The key to Calvin’s strong performance is that it reorganizes the transaction execution pipeline normally used in DBMSs according to the principle: do all the "hard" work before acquiring locks and beginning execution. In particular, Calvin moves the following stages to the front of the pipeline:

  • Replication. In traditional systems, replicas agree on each modification to database state only after some transaction has made the change at some "master" replica. In Calvin, all replicas agree in advance on the sequence of transactions that they will (deterministically) attempt to execute.
  • Agreement between participants in distributed transactions. Database systems traditionally use two-phase commit (2PC) to handle distributed transactions. In Calvin, every node sees the same global sequence of transaction requests, and is able to use this already-agreed-upon information in place of a commit protocol.
  • Disk accesses. In our VLDB 2010 paper, we observed that deterministic systems performed terribly in disk-based environments due to holding locks for the 10ms+ duration of reading the needed data from disk, since they cannot reorder conflicting transactions on the fly. Calvin gets around this setback by prefetching into memory all records that a transaction will need during the replication phase---before locks are even acquired.

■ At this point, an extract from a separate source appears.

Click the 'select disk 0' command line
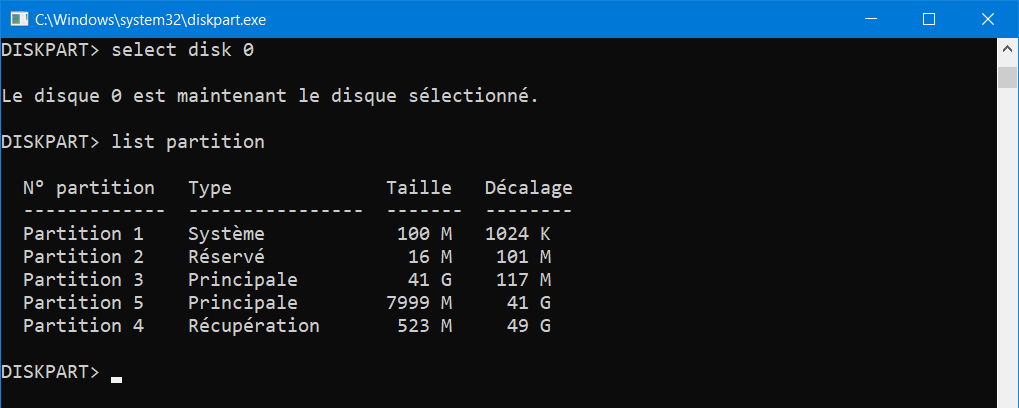The image size is (1019, 408). pos(127,51)
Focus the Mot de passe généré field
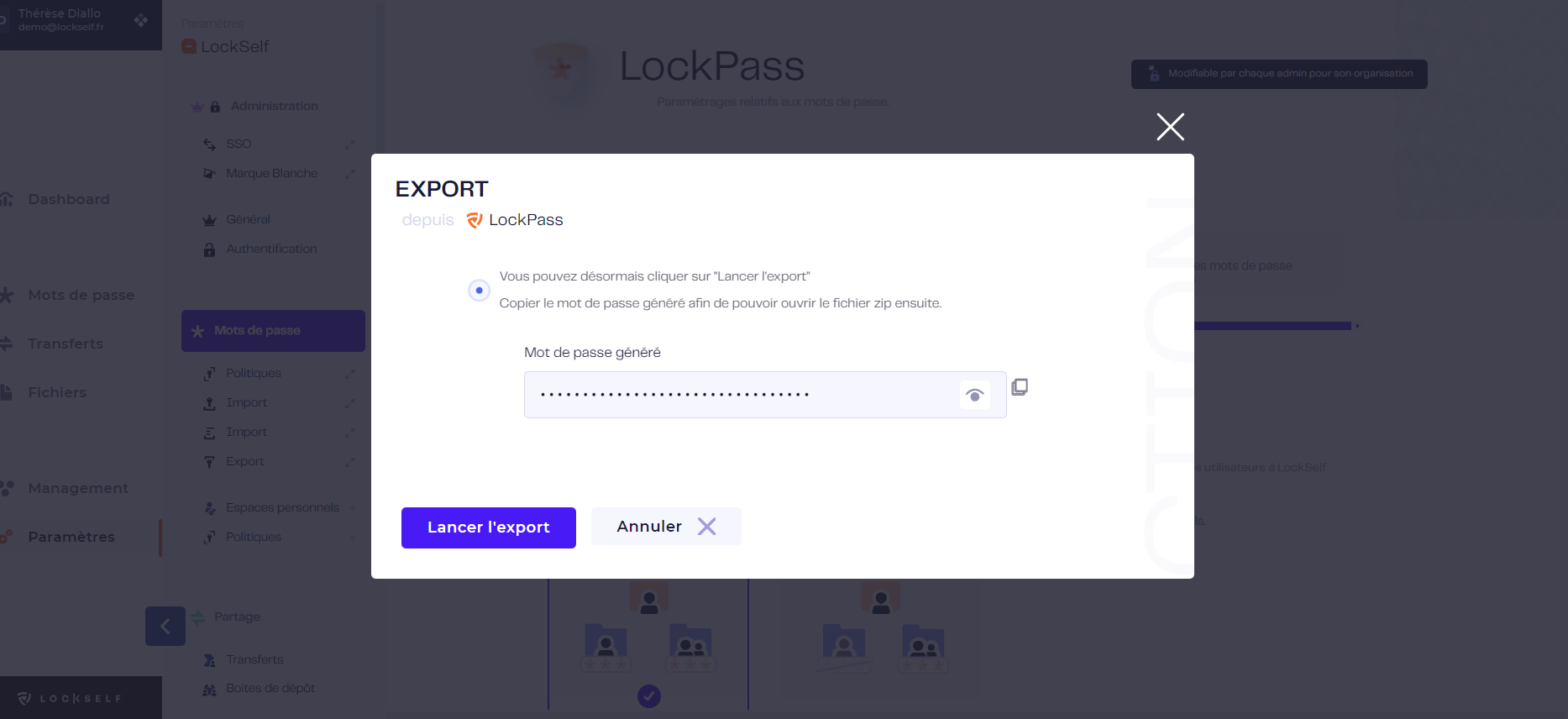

As a result, each transaction’s user-specified logic can be executed at each shard with an absolute minimum of runtime synchronization between shards or replicas to slow it down, even if the transaction’s logic requires it to access records at multiple shards. By minimizing the time that locks are held, concurrency can be greatly increased, thereby leading to near-linear scalability on a commodity cluster of machines.

Strongly consistent global replication

Calvin’s deterministic execution semantics provide an additional benefit: replicating transactional input is sufficient to achieve strongly consistent replication. Since replicating batches of transaction requests is extremely inexpensive and happens before the transactions acquire locks and begin executing, Calvin’s transactional throughput capacity does not depend at all on its replication configuration.

In other words, not only can Calvin can run 500,000 transactions per second on 100 EC2 instances in Amazon’s US East (Virginia) data center, it can maintain strongly-consistent, up-to-date 100-node replicas in Amazon’s Europe (Ireland) and US West (California) data centers---at no cost to throughput.

Calvin accomplishes this by having replicas perform the actual processing of transactions completely independently of one another, maintaining strong consistency without having to constantly synchronize transaction results between replicas. (Calvin’s end-to-end transaction latency does depend on message delays between replicas, of course---there is no getting around the speed of light.)

Flexible data model

So where does Calvin fall in the OldSQL/NewSQL/NoSQL trichotomy?

Actually, nowhere. Calvin is not a database system itself, but rather a transaction scheduling and replication coordination service. We designed the system to integrate with any data storage layer, relational or otherwise. Calvin allows user transaction code to access the data layer freely, using any data access language or interface supported by the underlying storage engine (so long as Calvin can observe which records user transactions access). The experiments presented in the paper use a custom key-value store. More recently, we’ve hooked Calvin up to Google’s LevelDB and added support for SQL-based data access within transactions, building relational tables on top of LevelDB’s efficient sorted-string storage.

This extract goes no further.